Колхоз выделил свою единственную машину, чтобы привезти покойника, потому что в те времена в связи с войной сделать это частным путем было трудно. Одним словом, все честь по чести, как у людей. Все, как у людей, кроме самого покойника Шаабана Ларба, который и при жизни никому, говорят, покою не давал, а после смерти и вовсе распоясался.
На следующий день после печального известия приехала машина с покойником, который оказался живым.
Говорят, Колчерукий, слегка придерживаемый Мустафой, громко ругаясь, вошел в свой двор. Его возмутила не весть о его смерти и приготовления к похоронам, а то, что он сразу заметил, взглянув на укрытие из плащ-палатки. Из-за этого укрытия пришлось у двух яблонь срезать ветки. Колчерукий, ругаясь, тут же показал, как надо было протягивать брезент, чтобы не трогать деревьев.
Потом он, говорят, обошел гостей, здороваясь с каждым и пытливо вглядываясь в глаза, чтобы узнать, какое впечатление на них произвела весть о его смерти, а заодно и неожиданное воскресение.
После этого он, говорят, поставил над глазами свою усыхающую, но так и не усохшую за двадцать лет руку, стал нахально оглядывать плакальщиц, как бы не понимая, зачем они здесь.
– Вы чего? – громко спросил он.
– Мы ничего, – ответили они, смутившись, – мы приехали тебя оплакивать.

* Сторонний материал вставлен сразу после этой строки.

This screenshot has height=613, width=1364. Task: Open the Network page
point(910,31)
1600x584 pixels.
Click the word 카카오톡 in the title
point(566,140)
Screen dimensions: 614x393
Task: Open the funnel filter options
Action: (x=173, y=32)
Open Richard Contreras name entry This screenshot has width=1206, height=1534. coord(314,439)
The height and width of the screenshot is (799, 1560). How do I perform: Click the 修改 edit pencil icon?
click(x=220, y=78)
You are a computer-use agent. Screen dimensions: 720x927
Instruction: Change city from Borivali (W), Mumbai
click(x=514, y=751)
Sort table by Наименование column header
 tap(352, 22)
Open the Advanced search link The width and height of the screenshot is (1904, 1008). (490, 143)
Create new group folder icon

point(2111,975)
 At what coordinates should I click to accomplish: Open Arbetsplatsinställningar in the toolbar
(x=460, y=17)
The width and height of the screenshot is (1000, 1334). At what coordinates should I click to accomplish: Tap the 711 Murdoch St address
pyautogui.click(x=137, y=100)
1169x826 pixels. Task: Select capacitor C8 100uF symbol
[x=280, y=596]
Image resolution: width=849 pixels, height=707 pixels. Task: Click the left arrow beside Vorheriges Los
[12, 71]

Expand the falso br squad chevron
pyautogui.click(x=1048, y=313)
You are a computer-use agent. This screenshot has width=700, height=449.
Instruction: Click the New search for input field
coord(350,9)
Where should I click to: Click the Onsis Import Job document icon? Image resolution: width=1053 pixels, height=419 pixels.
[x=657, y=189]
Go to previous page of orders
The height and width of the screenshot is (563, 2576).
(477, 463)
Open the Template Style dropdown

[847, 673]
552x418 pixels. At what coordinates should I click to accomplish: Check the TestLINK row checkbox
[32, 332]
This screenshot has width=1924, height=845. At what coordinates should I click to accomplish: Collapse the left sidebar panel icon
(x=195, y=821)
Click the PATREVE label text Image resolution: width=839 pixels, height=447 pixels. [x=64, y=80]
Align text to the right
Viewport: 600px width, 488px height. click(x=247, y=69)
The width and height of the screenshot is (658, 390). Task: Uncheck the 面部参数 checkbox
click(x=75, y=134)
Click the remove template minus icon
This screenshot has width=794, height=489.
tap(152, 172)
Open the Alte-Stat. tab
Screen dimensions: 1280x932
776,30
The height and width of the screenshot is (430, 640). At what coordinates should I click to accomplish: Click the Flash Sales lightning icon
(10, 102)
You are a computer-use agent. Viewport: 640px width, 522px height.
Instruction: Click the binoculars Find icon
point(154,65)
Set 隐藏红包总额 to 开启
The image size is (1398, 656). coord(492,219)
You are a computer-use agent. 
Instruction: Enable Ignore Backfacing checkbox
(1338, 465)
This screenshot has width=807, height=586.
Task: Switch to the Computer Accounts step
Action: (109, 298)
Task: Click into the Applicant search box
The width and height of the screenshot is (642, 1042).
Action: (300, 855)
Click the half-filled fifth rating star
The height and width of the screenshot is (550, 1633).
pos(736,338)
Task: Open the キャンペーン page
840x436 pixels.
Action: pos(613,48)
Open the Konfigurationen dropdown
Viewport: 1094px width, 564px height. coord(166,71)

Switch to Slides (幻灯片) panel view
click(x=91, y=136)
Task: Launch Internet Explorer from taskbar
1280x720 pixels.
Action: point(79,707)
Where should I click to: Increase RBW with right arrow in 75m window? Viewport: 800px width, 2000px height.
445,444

– Ну, так начинайте, – говорят, сказал Колчерукий и приставил ладонь к уху, чтобы внимательно слушать свое оплакивание. Но тут кто-то вмешался и отвел плакальщиц от него.
Увидев приношения родственников, говорят, Колчерукий призадумался. Дело в том, что у нас всякого рода поминки устраивают так широко, что, если бы все это делалось за счет семьи умершего, живым ничего бы не оставалось, как ложиться и помирать.
Поэтому в таких случаях все родственники и соседи помогают. Кто принесет вино, кто соленья, а кто и телку пригонит к сороковинам. И как раз один из родственников из соседнего села пригнал хорошую телку, которая Колчерукому особенно понравилась. Кстати, говорят, по размерам этого родственника и вырыли могильную яму, потому что он был примерно такого же роста, как и Колчерукий. Говорят, когда один из парней, которому поручили копать яму, подошел к нему со шпагатом, чтобы измерить его, он проявил недовольство, стал утверждать, что есть люди более подходящие, что он, пожалуй, повыше Колчерукого, а Колчерукий покоренастей.